-- Selected passage start --
Stories of Exclusivity and Exclusion
As part of a series of pieces developing the new?Storytelling?work, today i am considering how stories create exclusivity and can form part of exclusion.
I was given an award a couple of years ago: at the induction they spoke about an ‘exclusive’ list of winners, and i felt pretty good about it. I felt like i had earned my entry into this group, and the recognition felt like some validation of my work, as the choice was made by a committee.
This particular boundary, and my inclusion within the story, worked in my favour.
At other times, i have ended up on the wrong side of a boundary, and felt excluded.
Stories of unity?by definition have a boundary, so to ‘include’ may inherently set up the notion of exclusion: i take this further in the work on Communities by saying that Communities are essentially entities of exclusion above all else. It’s possibly the one thing that they all have in common.
-- Selected passage end --
Identify every distinct word, regardless of capitalization, in the passage on stories of exclusivity and exclusion that begins with the letters "exclu". Nothing in the material that comes next is required here.
-- Raw data start --
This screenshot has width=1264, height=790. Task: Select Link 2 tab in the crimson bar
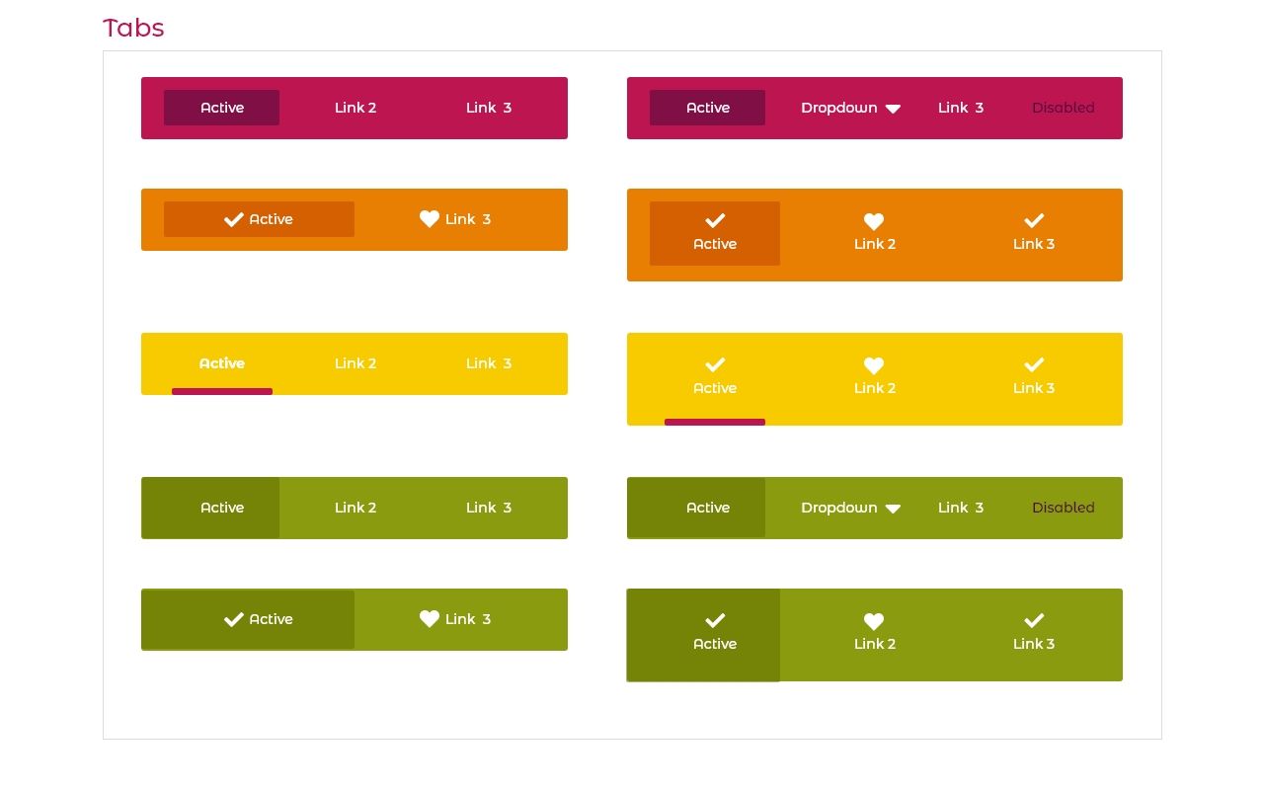point(356,108)
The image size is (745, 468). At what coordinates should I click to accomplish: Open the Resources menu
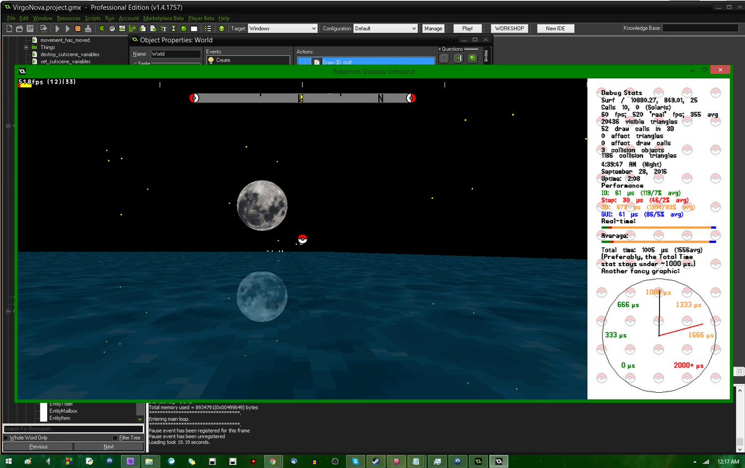(68, 18)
-- Raw data end --
Final result: exclusivity, exclusion, exclusive, excluded